[Target position items]
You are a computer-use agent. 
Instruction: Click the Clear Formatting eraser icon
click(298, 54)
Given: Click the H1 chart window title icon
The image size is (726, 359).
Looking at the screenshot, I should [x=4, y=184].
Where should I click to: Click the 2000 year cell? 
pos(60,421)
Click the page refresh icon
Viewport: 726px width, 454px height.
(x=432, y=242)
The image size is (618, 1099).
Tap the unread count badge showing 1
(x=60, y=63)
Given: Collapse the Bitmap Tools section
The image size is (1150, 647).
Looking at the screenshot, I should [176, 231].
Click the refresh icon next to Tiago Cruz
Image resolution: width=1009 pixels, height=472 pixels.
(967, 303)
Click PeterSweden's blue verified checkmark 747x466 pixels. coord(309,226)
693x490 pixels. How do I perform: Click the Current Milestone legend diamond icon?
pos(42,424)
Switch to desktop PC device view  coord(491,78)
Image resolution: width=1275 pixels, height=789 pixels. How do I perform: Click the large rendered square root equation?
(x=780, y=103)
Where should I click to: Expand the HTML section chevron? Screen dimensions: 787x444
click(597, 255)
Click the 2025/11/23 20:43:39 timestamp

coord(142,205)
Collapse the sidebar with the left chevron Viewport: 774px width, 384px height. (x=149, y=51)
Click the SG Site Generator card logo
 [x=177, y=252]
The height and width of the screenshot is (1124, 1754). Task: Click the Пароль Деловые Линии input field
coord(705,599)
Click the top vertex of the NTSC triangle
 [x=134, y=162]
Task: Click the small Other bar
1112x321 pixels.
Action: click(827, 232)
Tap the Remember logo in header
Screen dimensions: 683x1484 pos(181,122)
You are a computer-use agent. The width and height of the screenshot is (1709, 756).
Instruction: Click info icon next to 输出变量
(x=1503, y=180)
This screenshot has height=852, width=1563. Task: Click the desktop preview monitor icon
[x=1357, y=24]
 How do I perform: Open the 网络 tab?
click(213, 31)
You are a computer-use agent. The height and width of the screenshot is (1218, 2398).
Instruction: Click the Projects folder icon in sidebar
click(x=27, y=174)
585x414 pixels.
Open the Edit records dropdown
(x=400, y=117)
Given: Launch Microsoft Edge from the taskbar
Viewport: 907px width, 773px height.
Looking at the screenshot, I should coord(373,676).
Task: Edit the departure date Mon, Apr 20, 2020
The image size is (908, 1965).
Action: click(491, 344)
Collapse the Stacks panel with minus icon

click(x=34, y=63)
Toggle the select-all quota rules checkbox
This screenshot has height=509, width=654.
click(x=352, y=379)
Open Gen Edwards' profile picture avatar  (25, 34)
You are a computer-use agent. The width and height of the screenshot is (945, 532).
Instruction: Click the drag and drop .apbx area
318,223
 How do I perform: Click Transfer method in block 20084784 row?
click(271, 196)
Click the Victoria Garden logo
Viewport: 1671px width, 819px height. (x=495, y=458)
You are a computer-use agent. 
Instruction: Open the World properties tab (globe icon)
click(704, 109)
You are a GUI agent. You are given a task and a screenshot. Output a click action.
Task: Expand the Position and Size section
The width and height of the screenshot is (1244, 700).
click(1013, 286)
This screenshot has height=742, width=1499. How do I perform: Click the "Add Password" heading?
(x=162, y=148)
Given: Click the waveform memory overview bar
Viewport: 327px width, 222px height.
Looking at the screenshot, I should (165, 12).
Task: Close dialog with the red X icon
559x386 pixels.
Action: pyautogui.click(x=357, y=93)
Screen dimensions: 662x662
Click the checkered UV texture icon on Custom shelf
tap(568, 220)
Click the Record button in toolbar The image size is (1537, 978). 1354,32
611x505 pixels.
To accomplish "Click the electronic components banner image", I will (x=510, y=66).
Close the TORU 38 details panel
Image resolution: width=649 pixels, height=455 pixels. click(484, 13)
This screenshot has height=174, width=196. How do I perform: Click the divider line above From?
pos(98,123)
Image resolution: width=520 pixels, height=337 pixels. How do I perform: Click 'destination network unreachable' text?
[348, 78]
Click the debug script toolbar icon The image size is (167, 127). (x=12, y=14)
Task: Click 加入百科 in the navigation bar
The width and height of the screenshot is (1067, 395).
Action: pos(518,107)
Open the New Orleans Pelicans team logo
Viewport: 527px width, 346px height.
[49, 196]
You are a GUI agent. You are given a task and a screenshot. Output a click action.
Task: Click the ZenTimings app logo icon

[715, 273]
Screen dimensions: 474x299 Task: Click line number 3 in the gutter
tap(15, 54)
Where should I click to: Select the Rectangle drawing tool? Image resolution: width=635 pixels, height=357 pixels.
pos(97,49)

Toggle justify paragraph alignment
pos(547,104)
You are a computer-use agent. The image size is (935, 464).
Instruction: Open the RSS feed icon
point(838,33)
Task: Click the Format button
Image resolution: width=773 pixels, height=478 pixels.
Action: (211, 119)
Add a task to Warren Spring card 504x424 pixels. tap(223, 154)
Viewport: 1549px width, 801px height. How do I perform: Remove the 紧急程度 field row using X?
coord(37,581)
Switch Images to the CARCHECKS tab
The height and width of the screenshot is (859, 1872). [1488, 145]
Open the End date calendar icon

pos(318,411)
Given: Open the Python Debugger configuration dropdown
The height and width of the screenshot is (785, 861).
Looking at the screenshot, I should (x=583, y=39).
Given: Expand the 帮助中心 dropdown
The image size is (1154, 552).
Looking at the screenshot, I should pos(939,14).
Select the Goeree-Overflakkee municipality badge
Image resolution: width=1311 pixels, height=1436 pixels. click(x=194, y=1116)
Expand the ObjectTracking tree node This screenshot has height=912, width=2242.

## What to produce
Could you return all of the items above, line for line and without changing anything?

## Solution for this exercise
You are a computer-use agent. 
Instruction: Click the Clear Formatting eraser icon
click(298, 54)
Given: Click the H1 chart window title icon
The image size is (726, 359).
Looking at the screenshot, I should [x=4, y=184].
Where should I click to: Click the 2000 year cell? 
pos(60,421)
Click the page refresh icon
Viewport: 726px width, 454px height.
(x=432, y=242)
The image size is (618, 1099).
Tap the unread count badge showing 1
(x=60, y=63)
Given: Collapse the Bitmap Tools section
The image size is (1150, 647).
Looking at the screenshot, I should [176, 231].
Click the refresh icon next to Tiago Cruz
Image resolution: width=1009 pixels, height=472 pixels.
(967, 303)
Click PeterSweden's blue verified checkmark 747x466 pixels. coord(309,226)
693x490 pixels. How do I perform: Click the Current Milestone legend diamond icon?
pos(42,424)
Switch to desktop PC device view  coord(491,78)
Image resolution: width=1275 pixels, height=789 pixels. How do I perform: Click the large rendered square root equation?
(x=780, y=103)
Where should I click to: Expand the HTML section chevron? Screen dimensions: 787x444
click(597, 255)
Click the 2025/11/23 20:43:39 timestamp

coord(142,205)
Collapse the sidebar with the left chevron Viewport: 774px width, 384px height. (x=149, y=51)
Click the SG Site Generator card logo
 [x=177, y=252]
The height and width of the screenshot is (1124, 1754). Task: Click the Пароль Деловые Линии input field
coord(705,599)
Click the top vertex of the NTSC triangle
 [x=134, y=162]
Task: Click the small Other bar
1112x321 pixels.
Action: click(827, 232)
Tap the Remember logo in header
Screen dimensions: 683x1484 pos(181,122)
You are a computer-use agent. The width and height of the screenshot is (1709, 756).
Instruction: Click info icon next to 输出变量
(x=1503, y=180)
This screenshot has height=852, width=1563. Task: Click the desktop preview monitor icon
[x=1357, y=24]
 How do I perform: Open the 网络 tab?
click(213, 31)
You are a computer-use agent. The height and width of the screenshot is (1218, 2398).
Instruction: Click the Projects folder icon in sidebar
click(x=27, y=174)
585x414 pixels.
Open the Edit records dropdown
(x=400, y=117)
Given: Launch Microsoft Edge from the taskbar
Viewport: 907px width, 773px height.
Looking at the screenshot, I should coord(373,676).
Task: Edit the departure date Mon, Apr 20, 2020
The image size is (908, 1965).
Action: click(491, 344)
Collapse the Stacks panel with minus icon

click(x=34, y=63)
Toggle the select-all quota rules checkbox
This screenshot has height=509, width=654.
click(x=352, y=379)
Open Gen Edwards' profile picture avatar  (25, 34)
You are a computer-use agent. The width and height of the screenshot is (945, 532).
Instruction: Click the drag and drop .apbx area
318,223
 How do I perform: Click Transfer method in block 20084784 row?
click(271, 196)
Click the Victoria Garden logo
Viewport: 1671px width, 819px height. (x=495, y=458)
You are a computer-use agent. 
Instruction: Open the World properties tab (globe icon)
click(704, 109)
You are a GUI agent. You are given a task and a screenshot. Output a click action.
Task: Expand the Position and Size section
The width and height of the screenshot is (1244, 700).
click(1013, 286)
This screenshot has height=742, width=1499. How do I perform: Click the "Add Password" heading?
(x=162, y=148)
Given: Click the waveform memory overview bar
Viewport: 327px width, 222px height.
Looking at the screenshot, I should (165, 12).
Task: Close dialog with the red X icon
559x386 pixels.
Action: pyautogui.click(x=357, y=93)
Screen dimensions: 662x662
Click the checkered UV texture icon on Custom shelf
tap(568, 220)
Click the Record button in toolbar The image size is (1537, 978). 1354,32
611x505 pixels.
To accomplish "Click the electronic components banner image", I will (x=510, y=66).
Close the TORU 38 details panel
Image resolution: width=649 pixels, height=455 pixels. click(484, 13)
This screenshot has height=174, width=196. How do I perform: Click the divider line above From?
pos(98,123)
Image resolution: width=520 pixels, height=337 pixels. How do I perform: Click 'destination network unreachable' text?
[348, 78]
Click the debug script toolbar icon The image size is (167, 127). (x=12, y=14)
Task: Click 加入百科 in the navigation bar
The width and height of the screenshot is (1067, 395).
Action: pos(518,107)
Open the New Orleans Pelicans team logo
Viewport: 527px width, 346px height.
[49, 196]
You are a GUI agent. You are given a task and a screenshot. Output a click action.
Task: Click the ZenTimings app logo icon

[715, 273]
Screen dimensions: 474x299 Task: Click line number 3 in the gutter
tap(15, 54)
Where should I click to: Select the Rectangle drawing tool? Image resolution: width=635 pixels, height=357 pixels.
pos(97,49)

Toggle justify paragraph alignment
pos(547,104)
You are a computer-use agent. The image size is (935, 464).
Instruction: Open the RSS feed icon
point(838,33)
Task: Click the Format button
Image resolution: width=773 pixels, height=478 pixels.
Action: (211, 119)
Add a task to Warren Spring card 504x424 pixels. tap(223, 154)
Viewport: 1549px width, 801px height. How do I perform: Remove the 紧急程度 field row using X?
coord(37,581)
Switch Images to the CARCHECKS tab
The height and width of the screenshot is (859, 1872). [1488, 145]
Open the End date calendar icon

pos(318,411)
Given: Open the Python Debugger configuration dropdown
The height and width of the screenshot is (785, 861).
Looking at the screenshot, I should (x=583, y=39).
Given: Expand the 帮助中心 dropdown
The image size is (1154, 552).
Looking at the screenshot, I should pos(939,14).
Select the Goeree-Overflakkee municipality badge
Image resolution: width=1311 pixels, height=1436 pixels. click(x=194, y=1116)
Expand the ObjectTracking tree node This screenshot has height=912, width=2242.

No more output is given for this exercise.